Fizemos escravos e nos tornamos escravos de uma indústria que é, no mínimo, asquerosa.
A luta pela libertação animal, em suma, pode ser considerada uma pauta de segmentos da esquerda que têm como princípio uma liberdade e igualdade que excedam a extinção das classes sociais, e por isso não se limitam à luta por outro modo de gestão dos meios de produção ou do aparelho governamental. Segmentos estes lutam por uma harmonia que exista não apenas entre os homens, mas entre tudo e todos dos quais uma sociedade depende para existir. Mas talvez baste algo muito mais simples: reconhecer, nos animais, seres com igual direito a viverem livres de opressão e exploração. Direito este que excede qualquer legislação ou juízo humano.
Acredito que a palavra segue sendo meu ponto fraco.
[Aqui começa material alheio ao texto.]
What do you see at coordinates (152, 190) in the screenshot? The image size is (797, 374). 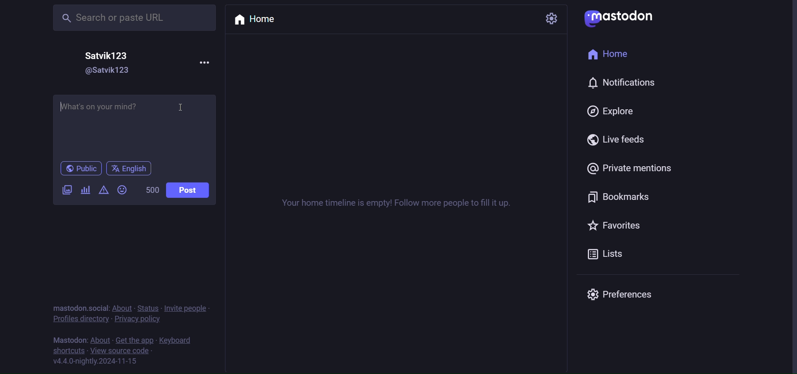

“Segmentos estes lutam por uma harmonia que exista não apenas entre os homens, mas entre tudo e todos dos quais uma sociedade depende para existir” ou “Merleau-Ponty pontua que este tipo de concepção se deve a convicção de que o homem está destinado a ser “senhor e possuidor” da natureza; a penetrar até o “ser das coisas”, tendo assim um conhecimento soberano e último” e todas afirmações correlatas expressam o estado atual da condição humana: todas certezas ruíram, não temos uma origem exclusivamente divina sendo fruto semelhante a qualquer outra forma de vida que nos faz perguntar até onde vai o nosso direito em manipular as outras espécies. Qualquer solução a partir da casca do ovo será circular, como todas têm sido até agora. Apesar da aparente autonomia de que dispomos, enquanto não tivermos um algoritmo razoável que represente o processo vida. Somos um emaranhado de células que foram sendo agregadas, por ter sido conveniente para sua sobrevivência. A possibilidade de autonomia com a autoconsciência, não quer dizer que este emaranhado aceitará qualquer devaneio que coloque em risco a sua existência. Ela na verdade é uma arma poderosa para a sobrevivência da vida. Imaginem um asteroide mortal se aproximando da Terra e todas as espécies olham para o céu observando sua aproximação! Qual a chance de sobrevivência da vida? Uma espécie que saiba lidar com este infortúnio. Se pensarmos bem, observe o tempo gasto para que fosse possível gerar uma espécie como a nossa. Agora, imagine o desespero da vida perder esta espécie e talvez ela não tenha tempo de gerar outra em tempo hábil, pois o relógio universal não para. A Terra não será habitável para sempre.